Striking the right balance between the human and robot workforce
There is a desire in Scotland to strike the right balance to ensure that advanced tech does not dominate industries at the expense of the human workforce. To address this, SDS has been working with the National Robotarium to devise strategies.
While robots will fulfil a growing number of duties, their introduction can also create jobs. Human workers will likely be needed to fix any issues with robots, providing similar call-out services to electricians or plumbers. To build the future workforce, the Robotarium has an outreach team visiting industries to discuss demand, as well as schools to educate the next generation about future careers.
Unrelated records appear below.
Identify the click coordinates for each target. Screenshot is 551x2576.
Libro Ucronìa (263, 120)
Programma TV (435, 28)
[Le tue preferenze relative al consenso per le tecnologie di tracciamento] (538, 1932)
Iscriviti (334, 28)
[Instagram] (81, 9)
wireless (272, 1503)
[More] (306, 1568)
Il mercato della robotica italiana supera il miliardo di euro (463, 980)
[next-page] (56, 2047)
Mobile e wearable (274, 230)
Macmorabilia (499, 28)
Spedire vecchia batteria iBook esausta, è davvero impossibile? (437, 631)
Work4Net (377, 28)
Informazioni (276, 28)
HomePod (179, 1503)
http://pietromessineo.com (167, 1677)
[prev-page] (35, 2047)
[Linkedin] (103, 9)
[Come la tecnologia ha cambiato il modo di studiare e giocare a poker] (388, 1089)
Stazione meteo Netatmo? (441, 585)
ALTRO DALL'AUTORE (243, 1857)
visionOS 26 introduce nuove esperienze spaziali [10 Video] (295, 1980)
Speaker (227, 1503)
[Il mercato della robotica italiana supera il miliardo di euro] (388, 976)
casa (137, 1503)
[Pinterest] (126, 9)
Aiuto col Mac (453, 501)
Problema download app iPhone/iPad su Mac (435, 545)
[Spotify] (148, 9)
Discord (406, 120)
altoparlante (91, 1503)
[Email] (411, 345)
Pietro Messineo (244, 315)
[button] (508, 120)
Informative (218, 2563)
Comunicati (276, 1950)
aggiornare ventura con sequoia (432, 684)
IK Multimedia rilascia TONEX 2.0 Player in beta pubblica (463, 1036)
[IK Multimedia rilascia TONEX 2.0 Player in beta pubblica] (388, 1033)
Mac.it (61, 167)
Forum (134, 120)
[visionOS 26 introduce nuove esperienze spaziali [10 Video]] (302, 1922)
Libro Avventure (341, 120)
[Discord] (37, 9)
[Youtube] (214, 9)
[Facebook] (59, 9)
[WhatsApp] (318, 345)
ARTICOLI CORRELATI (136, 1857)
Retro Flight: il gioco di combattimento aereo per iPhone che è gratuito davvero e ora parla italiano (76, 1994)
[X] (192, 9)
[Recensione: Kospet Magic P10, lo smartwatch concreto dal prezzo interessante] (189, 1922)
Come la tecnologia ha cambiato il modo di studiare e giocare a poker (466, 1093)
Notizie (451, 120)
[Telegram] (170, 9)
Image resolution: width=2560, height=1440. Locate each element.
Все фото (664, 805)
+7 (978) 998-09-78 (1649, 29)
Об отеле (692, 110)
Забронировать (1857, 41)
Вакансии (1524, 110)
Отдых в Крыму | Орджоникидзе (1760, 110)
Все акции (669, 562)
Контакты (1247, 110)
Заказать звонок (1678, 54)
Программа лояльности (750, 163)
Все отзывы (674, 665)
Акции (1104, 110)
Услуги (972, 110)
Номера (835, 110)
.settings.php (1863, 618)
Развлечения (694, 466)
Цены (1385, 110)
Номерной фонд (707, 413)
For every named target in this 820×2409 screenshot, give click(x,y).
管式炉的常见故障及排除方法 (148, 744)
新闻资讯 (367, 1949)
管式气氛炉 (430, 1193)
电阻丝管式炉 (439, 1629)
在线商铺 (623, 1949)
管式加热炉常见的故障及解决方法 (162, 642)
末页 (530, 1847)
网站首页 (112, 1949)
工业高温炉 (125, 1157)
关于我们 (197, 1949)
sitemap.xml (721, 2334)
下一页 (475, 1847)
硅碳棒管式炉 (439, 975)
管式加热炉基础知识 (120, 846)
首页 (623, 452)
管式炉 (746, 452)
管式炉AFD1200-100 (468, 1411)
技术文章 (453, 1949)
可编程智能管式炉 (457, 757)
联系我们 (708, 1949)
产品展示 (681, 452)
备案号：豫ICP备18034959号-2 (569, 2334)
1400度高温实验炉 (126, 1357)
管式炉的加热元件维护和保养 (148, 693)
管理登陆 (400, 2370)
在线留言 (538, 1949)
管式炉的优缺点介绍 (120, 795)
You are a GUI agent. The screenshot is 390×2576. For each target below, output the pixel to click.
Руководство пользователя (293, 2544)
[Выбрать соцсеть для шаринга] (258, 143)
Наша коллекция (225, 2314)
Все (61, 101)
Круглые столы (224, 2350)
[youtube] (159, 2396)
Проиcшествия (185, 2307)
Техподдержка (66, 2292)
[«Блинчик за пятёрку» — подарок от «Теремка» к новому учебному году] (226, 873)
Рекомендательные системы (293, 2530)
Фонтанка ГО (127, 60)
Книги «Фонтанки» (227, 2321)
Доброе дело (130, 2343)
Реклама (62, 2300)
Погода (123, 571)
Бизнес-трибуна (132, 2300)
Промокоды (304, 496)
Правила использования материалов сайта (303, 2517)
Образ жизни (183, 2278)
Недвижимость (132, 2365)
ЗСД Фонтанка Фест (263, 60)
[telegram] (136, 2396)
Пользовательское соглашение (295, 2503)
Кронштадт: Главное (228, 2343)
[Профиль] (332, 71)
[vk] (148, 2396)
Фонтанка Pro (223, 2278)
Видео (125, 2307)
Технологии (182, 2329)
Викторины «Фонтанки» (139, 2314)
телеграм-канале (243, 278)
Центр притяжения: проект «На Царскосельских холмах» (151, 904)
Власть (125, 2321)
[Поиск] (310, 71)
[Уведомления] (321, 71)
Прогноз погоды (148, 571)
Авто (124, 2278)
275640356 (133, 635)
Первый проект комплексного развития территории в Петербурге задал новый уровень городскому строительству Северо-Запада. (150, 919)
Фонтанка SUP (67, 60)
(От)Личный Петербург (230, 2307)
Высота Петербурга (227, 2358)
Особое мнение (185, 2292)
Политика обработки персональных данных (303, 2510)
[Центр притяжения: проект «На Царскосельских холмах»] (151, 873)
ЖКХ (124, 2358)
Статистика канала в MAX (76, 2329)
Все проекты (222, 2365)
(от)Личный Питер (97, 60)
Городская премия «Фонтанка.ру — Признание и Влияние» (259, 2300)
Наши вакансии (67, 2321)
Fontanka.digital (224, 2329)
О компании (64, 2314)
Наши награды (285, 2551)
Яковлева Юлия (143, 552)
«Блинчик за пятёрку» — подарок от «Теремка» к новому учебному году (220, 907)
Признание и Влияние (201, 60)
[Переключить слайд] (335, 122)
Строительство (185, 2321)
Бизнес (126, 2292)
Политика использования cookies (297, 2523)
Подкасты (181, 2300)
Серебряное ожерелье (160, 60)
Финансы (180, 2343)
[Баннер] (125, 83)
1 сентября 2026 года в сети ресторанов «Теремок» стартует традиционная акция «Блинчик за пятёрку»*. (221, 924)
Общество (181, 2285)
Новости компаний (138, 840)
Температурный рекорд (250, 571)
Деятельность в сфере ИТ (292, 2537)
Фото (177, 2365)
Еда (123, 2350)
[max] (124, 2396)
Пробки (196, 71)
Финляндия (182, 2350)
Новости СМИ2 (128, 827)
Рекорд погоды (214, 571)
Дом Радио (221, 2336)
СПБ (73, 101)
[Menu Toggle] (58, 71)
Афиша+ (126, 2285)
Miller expects more robotics training programmes to run soon.
In addition, the Robotarium is heavily involved in projects studying interactions between humans and robots, covering everything from voice recognition to ethics.
Along with operating in different languages, another important project concerns how robots respond to more nuanced social cues from humans such as tone of voice, facial expressions and gestures. As these can vary in cultures around the world, this represents further opportunities for a domestic workforce that will likely have a far better understanding of local customs than global manufacturers.
A supportive network for robotics development
Scotland has many strengths in the digital skills and expertise required for robotics and AI. Most Scottish universities are running robotics courses, and nine colleges around Scotland have robotic workshops where businesses can learn more.
As with any new type of technology, the legislation can take some time to catch up. One of the advantages of being based in Scotland for robotics is the ability to contribute to policy development, which can move faster into law than in other parts of the world.
“It is the academic network, it is the further education network,” adds Miller. “It is the network of centres like the National Robotarium. Then there is the support, agility and speed of government decision-making.”
There are many challenges ahead for the future workforce and the role of robotics. The range of initiatives and expertise available in Scotland are placing the country in a strong position to become a leading international hub for robotics, backed up by a skilled workforce.
“The Scottish have that heritage of engineering and technology – and also, not being reticent to get your hands dirty and get on with it,” adds Miller. “These are things that stand us really well for the future.”